Rows showing where targets appear
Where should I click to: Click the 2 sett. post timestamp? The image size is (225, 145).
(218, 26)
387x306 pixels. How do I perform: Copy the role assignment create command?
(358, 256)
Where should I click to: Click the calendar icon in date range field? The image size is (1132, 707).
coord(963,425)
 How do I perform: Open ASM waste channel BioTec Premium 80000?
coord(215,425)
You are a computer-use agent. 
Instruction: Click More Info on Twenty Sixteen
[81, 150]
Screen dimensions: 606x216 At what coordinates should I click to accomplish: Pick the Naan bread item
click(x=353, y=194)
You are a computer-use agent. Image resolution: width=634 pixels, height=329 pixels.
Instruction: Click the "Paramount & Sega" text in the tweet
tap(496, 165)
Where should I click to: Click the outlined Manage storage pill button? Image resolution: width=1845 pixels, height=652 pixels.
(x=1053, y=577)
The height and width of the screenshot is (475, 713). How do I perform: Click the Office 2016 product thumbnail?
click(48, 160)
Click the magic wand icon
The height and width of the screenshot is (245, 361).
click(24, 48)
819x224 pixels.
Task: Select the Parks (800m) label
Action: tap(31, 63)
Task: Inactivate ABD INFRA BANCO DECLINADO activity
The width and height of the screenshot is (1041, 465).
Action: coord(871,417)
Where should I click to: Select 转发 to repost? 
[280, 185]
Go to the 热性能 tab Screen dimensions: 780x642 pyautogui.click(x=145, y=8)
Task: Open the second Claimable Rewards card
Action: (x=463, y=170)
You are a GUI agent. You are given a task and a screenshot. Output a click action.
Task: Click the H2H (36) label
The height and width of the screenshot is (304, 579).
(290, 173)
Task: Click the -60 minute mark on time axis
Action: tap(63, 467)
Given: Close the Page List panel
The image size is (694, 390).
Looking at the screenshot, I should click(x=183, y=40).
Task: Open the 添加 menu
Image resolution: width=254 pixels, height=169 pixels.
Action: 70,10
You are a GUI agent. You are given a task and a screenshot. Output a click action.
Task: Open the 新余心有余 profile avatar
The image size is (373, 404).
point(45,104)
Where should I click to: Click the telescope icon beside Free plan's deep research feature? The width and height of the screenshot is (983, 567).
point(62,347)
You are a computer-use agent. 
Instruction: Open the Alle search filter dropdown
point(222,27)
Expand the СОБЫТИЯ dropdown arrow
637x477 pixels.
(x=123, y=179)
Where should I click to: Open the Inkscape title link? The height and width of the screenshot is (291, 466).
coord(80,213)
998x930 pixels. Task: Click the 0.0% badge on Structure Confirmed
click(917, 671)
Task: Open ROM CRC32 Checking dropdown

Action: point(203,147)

STATED GOAL
Reproduce the lines from the line with "Where should I click to: Click the outlined" to the line with "(x=1053, y=577)", unchanged.

WORKED ANSWER
Where should I click to: Click the outlined Manage storage pill button? Image resolution: width=1845 pixels, height=652 pixels.
(x=1053, y=577)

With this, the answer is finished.